Poursuivez, s'il vous plaît, le récit sur sœur Léopold et l'hôpital de Blâmont en 1918, en reprenant juste après sa dernière phrase.

● EXTRAIT DE PAGE:
* * * * * * * * *

Il faut avoir, comme l'auteur de ces lignes, vécu toutes les angoisses de cette terrible période du 4 août au 5 octobre 1918, au milieu des périls de tous les instants auxquels l'hôpital était particulièrement exposé par sa proximité des buts de tir de l'artillerie française, pour apprécier les mérites et les vertus de nos admirables religieuses qui, toutes, rivalisèrent de zèle pour seconder les insurmontables difficultés que l'invasion subite de l'ennemi avait déchaînées sur leur établissement. A ce premier début succédait bien vite autour de Blâmont des combats meurtriers d'où les blessés français et allemands affluaient sans cesse, jour et nuit, à l'hôpital dont les allemands s'étaient emparés et où ils commandaient en maîtres, en maîtres allemands comme on n'en voit que dans cette nation, vociférant les injures, la haine de la France et des français. Nos religieuses, chassées de leurs offices par les médecins, durent céder la place à une bande de gourgandines qui suivaient les troupes soi-disant comme infirmières jusqu'au jour où un retour offensif de nos armées les refoulèrent sur Sarrebourg, mais hélas ! pour quelques heures seulement ; aussi le personnel de l'hôpital eut à subir les plus cruels traitements au milieu du continuel fracas des obus arrêtant la marche de ces nouveaux Huns qui accusaient tout le monde de tirer sur leurs troupes, de communiquer par téléphone caché avec l'armée française. De continuelles perquisitions avaient lieu dans les chambres, au clocher, dans les meubles, dans les lits et le revolver au poing ces forcenés sommaient les occupants de leur montrer des téléphones qui n'existaient que dans leur imagination.
Mais pour soeur Léopold ces dangers n'étaient rien à côté des menaces d'arrestation, d'amendes, de prison, de mort même que les autorités ennemies proféraient contre elle à tout propos.
Plus le péril devenait imminent, plus son courage s'exaltait et défiait la brutalité teutonne. Péril, danger, étaient des mots d'une langue étrangère inconnue de cette patriote lorraine quand elle cachait, sous de faux états civils, des soldats français échoués parmi nous, qu'elle faisait rentrer dans la patrie envahie, par les convois d'évacuation.
Au milieu de tous ces dangers, par des prodiges de sollicitude et d'ingéniosité, malgré l'épuisement des provisions et la difficulté du ravitaillement, elle a su trouver les moyens d'assurer la subsistance du personnel hospitalisé, jusqu'au jour où ces bandits résolurent le pillage qu'ils convoitaient depuis longtemps.
Le 5 octobre 1918, elle fut arrachée avec ses compagnes, les infirmes et les mourants, de l'établissement qu'elle avait jusque là, au prix de tant d'efforts, dirigé et tenu avec tout le bon ordre possible. Tout ce monde, avec ce qui restait de la population de Blâmont, fut jeté dans un train, comme du bétail, après avoir subi d'odieuses visites des policiers allemands, sous prétexte que nous pouvions cacher des papiers ou documents dangereux pour la sécurité de l'Allemagne, ou de l'or et de l'argent français qu'il nous était interdit d'emporter ? Quantité de nos compagnons d'infortune furent dévalisés au cours de ces opérations vexatoires et criminelles. Ce triste convoi se mit en marche pour une destination qu'on nous laissa ignorer jusqu'à Anvers. Pendant les soixante heures de ce pénible voyage à travers l'Allemagne et la Belgique, le dévouement et la charité de nos religieuses eurent, hélas, bien des occasions de se manifester.

* * * * * * * * *

● DONNÉES SOURCES:
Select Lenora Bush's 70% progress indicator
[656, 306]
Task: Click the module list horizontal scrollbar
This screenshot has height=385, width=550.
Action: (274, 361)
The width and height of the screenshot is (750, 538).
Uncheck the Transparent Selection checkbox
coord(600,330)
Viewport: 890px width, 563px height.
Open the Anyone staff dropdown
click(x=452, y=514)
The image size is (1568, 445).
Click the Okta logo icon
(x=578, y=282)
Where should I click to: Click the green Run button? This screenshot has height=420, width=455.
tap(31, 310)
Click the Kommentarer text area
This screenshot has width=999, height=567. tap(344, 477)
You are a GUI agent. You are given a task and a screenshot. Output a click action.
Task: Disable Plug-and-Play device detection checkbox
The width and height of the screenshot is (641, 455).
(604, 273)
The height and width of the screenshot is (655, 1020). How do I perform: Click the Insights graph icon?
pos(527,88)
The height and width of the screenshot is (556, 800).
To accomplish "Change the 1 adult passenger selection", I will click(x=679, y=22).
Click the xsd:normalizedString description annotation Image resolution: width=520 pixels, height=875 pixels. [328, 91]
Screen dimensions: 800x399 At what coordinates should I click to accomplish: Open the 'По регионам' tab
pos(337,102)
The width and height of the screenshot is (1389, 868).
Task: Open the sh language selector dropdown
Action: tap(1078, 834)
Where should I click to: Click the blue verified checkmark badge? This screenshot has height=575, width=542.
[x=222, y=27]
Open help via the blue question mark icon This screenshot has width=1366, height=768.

* * * * * * * * *

● RÉPONSE:
A Anvers comme à Blâmont, les trésors de consolations et de compassion de soeur Léopold et de ses compagnes furent largement ouverts à tous ceux qui en eurent besoin. Non seulement ses compatriotes, mais les blessés français, belges, américains en traitement dans les hôpitaux d'Anvers reçurent de ses mains généreuses les douceurs réconfortantes dont sa charité ne tarissait pas.
Après ces dures épreuves, le retour au foyer ménageait à ces saintes femmes les plus cruelles surprises. Le vandalisme allemand n'avait laissé que la trace de ses souillures et du pillage le plus complet. La vue de cette ruine pouvait abattre le courage le plus ferme, mais la vaillante supérieure eut tôt fait de parer au plus pressé, et sous son intelligente impulsion, la vie renait progressivement dans cet asile des déshérités.
La distinction que le gouvernement lui a décernée est une oeuvre de justice à laquelle toute la population qui l'a vue à son poste, sans défaillance, applaudit de tout son coeur.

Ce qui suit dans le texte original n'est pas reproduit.